Anthropogenic carbon dioxide (CO2) emissions are responsible for most of the Earth’s recent global surface warming. The land and the oceans currently take up about half of the emissions through complex carbon cycle processes. Climate forcing by anthropogenic CO2 emissions only stops when achieving a balance between CO2 sources and sinks.
Since it is unfeasible to eliminate all CO2 emissions by mid-21st century, all plausible future emission scenarios aiming for temperature stabilisation consistent with the Paris Agreement include a portfolio of human activities, which combine emission cuts with of so-called carbon dioxide removal (CDR) measures that should compensate for remaining positive emissions.
However, CDR measures like most other human activities will cause additional climate forcing through emissions of non-CO2 greenhouse gases (GHGs) (e.g. methane or nitrous oxide), aerosols or by land-use changes (LUCs). At present, GHGs other than CO2 make up more than 40% of the global surface warming while aerosols compensate for some of the warming (Mengis and Matthews, 2020). Moreover, these additional forcing agents affect the carbon cycle, which in turn feeds back on the atmospheric CO2 concentration and hence surface temperature. This interaction influences the amount of CO2 removal required through CDR measures to achieve temperature stabilisation.
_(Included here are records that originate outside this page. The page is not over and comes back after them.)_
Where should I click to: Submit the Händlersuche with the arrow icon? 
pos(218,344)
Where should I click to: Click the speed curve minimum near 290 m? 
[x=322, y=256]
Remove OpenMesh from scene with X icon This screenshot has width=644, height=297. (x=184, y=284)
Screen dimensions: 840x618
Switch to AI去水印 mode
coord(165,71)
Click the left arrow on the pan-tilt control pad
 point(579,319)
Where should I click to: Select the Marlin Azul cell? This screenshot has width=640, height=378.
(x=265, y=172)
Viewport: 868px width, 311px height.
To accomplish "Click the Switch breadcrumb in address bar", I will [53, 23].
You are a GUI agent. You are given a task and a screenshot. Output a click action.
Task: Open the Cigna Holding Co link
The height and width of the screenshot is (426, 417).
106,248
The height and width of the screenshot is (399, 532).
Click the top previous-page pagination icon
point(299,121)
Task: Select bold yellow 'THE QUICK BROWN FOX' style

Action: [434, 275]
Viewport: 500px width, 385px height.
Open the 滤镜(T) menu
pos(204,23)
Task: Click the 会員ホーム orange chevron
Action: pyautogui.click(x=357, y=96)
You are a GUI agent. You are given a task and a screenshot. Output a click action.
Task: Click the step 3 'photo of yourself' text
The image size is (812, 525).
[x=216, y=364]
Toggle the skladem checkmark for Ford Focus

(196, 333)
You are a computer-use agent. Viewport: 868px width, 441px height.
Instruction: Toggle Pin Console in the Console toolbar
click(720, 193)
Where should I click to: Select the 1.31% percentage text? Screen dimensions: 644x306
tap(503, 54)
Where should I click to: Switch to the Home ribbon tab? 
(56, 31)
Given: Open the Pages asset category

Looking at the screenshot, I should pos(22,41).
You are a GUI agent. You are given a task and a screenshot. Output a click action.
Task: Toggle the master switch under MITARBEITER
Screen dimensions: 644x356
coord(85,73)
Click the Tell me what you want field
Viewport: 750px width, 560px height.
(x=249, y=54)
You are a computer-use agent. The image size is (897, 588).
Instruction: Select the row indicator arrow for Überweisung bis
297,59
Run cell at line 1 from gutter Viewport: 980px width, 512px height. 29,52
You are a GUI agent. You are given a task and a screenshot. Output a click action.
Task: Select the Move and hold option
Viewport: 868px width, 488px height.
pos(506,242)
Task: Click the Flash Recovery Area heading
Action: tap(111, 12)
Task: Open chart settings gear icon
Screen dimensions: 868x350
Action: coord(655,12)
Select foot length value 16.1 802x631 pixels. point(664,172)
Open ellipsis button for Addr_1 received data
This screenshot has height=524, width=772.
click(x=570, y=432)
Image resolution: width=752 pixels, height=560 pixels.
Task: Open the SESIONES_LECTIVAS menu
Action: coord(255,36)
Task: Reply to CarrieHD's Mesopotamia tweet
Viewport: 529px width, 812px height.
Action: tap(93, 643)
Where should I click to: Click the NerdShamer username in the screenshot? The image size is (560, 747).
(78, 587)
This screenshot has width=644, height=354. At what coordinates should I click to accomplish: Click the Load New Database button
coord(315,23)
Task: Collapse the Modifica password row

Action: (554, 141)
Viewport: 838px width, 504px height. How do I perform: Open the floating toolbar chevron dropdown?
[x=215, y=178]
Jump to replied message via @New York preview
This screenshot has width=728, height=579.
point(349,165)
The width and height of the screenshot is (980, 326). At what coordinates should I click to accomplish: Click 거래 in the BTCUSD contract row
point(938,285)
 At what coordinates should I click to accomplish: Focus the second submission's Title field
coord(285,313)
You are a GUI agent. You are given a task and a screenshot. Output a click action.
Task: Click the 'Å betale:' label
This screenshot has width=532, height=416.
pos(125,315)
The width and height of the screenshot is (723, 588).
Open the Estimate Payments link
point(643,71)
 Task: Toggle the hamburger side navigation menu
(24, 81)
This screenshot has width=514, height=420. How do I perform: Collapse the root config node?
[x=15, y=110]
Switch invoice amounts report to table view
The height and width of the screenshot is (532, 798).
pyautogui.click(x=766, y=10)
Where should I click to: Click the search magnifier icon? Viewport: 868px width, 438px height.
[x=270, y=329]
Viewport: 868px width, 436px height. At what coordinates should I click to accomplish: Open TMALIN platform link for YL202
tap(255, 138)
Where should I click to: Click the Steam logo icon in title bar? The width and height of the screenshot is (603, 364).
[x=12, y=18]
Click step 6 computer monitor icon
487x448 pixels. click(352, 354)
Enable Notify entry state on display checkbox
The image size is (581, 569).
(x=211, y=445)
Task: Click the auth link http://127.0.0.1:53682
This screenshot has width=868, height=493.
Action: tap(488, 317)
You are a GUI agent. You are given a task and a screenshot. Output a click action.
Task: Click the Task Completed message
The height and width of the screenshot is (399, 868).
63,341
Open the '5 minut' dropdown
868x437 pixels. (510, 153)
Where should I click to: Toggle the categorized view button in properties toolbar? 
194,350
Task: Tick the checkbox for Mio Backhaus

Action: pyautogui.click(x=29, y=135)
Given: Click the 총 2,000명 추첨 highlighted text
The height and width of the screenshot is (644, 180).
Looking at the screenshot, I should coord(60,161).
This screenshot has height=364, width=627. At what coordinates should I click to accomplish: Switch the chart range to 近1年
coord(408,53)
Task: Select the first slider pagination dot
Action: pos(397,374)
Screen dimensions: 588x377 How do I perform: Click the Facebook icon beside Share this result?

It is thus of high priority to assess the complete climate response to specific anthropogenic activities, including CDR measures, in order to guide well-informed actions towards temperature stabilisation. In particular, investigating the Earth system’s response to realistic portfolios of future anthropogenic activities requires including all related climate forcing – CO2, non-CO2 GHGs, aerosols and LUCs – to obtain best estimates of temperature stabilisation pathways.